L'aide sociale, un budget important mais des difficultés de plus en plus importantes avec la crise
Sollicité par France 3 Occitanie, le conseil départemental de Haute-Garonne dit entendre "les difficultés soulevées par les agents du secteur social, qui œuvrent au quotidien pour répondre aux besoins des plus fragiles. Depuis deux ans, ils sont en première ligne face à la montée de la précarisation engendrée par la crise sanitaire". La collectivité rappelle que la solidarité est sa mission première et qu'elle y consacre un budget de plus de 875 millions d'euros en 2021 (en hausse de 5,21 % par rapport à 2020).
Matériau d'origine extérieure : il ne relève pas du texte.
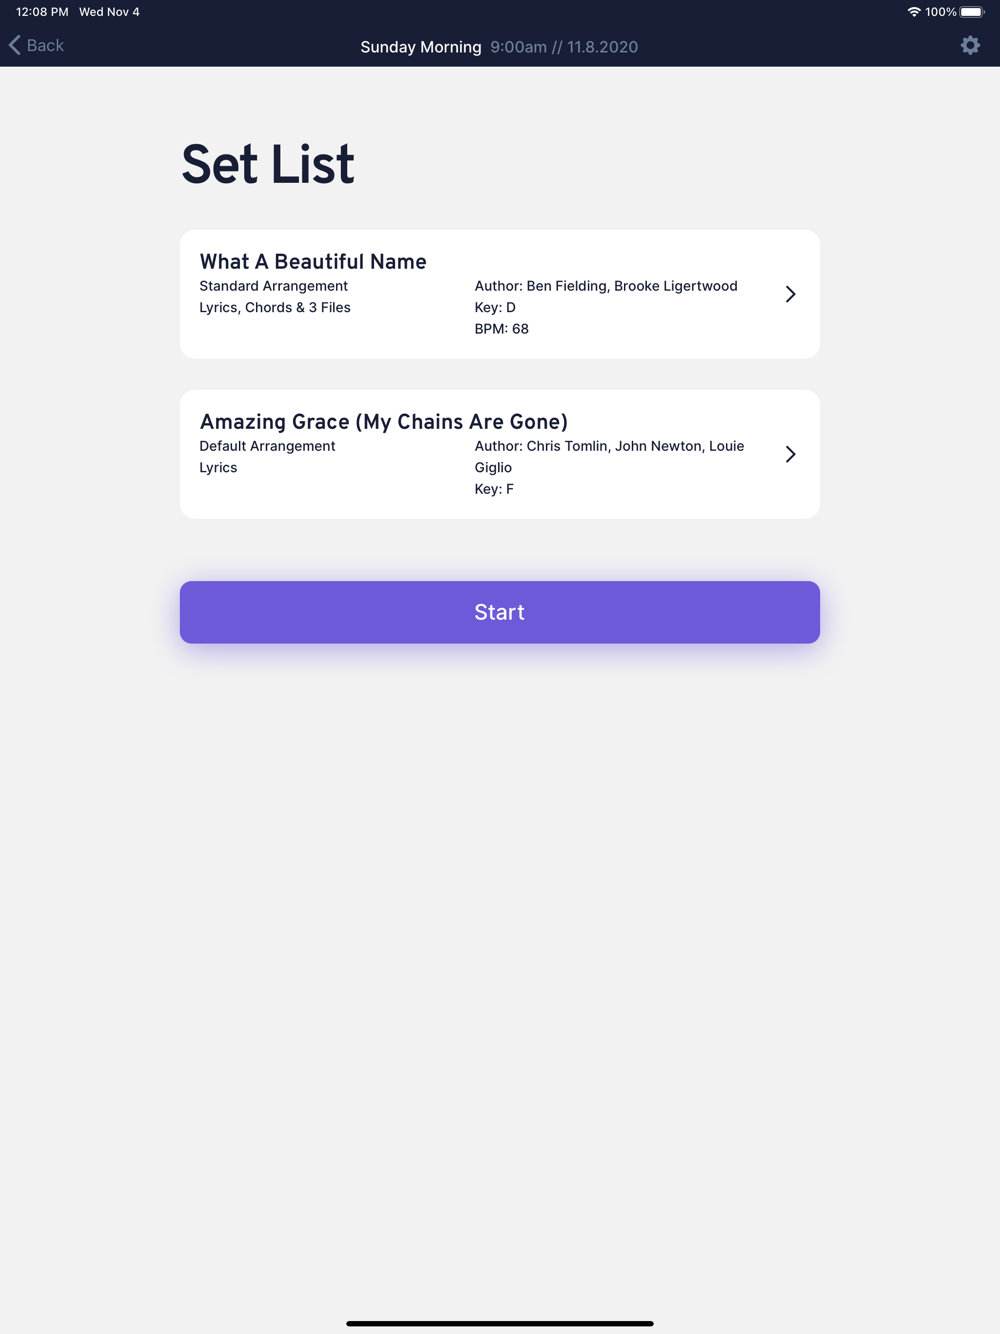The width and height of the screenshot is (1000, 1334).
Task: Tap the Wi-Fi status icon
Action: (x=914, y=12)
C'est l'équivalent de près de 50% des dépenses totales du Département.
Concernant l’Aide sociale à l’enfance (ASE), le conseil départemental précise qu'il est "lui aussi, comme les autres Départements, confronté à des difficultés de recrutement et de fidélisation de travailleurs sociaux". Une situation qui est, selon la collectivité, "une conséquence du Ségur de la Santé sur la revalorisation des salaires qui n’a toujours pas reconnu les travailleurs sociaux comme faisant partie des personnels prioritaires". Le problème vient aussi, reconnait le Département de Haute-Garonne, des "contraintes professionnelles fortes pesant sur ces professions qui doivent faire face à des situations sociales de plus en plus complexes avec la crise". Mais, il rappelle là encore, les moyens déjà mis en oeuvre : depuis 2020, 675 nouvelles places d'accueil pour les enfants relevant de l'ASE et 242 places supplémentaires prévues pour 2022. Entre 2015 et 2020, le budget de l'Aide Sociale à l'Enfance a augmenté de 63,5%.
Enfin, le conseil départemental indique que le "dialogue social engagé avec les agents départementaux et leurs représentants syndicaux est permanent", qu'il "met tout en oeuvre pour trouver des solutions permettant de maintenir les accompagnements nécessaires auprès des familles" et pour "trouver de nouvelles modalités de recrutement, plus souples et plus rapides, afin de répondre au mieux, aux situations les plus urgentes".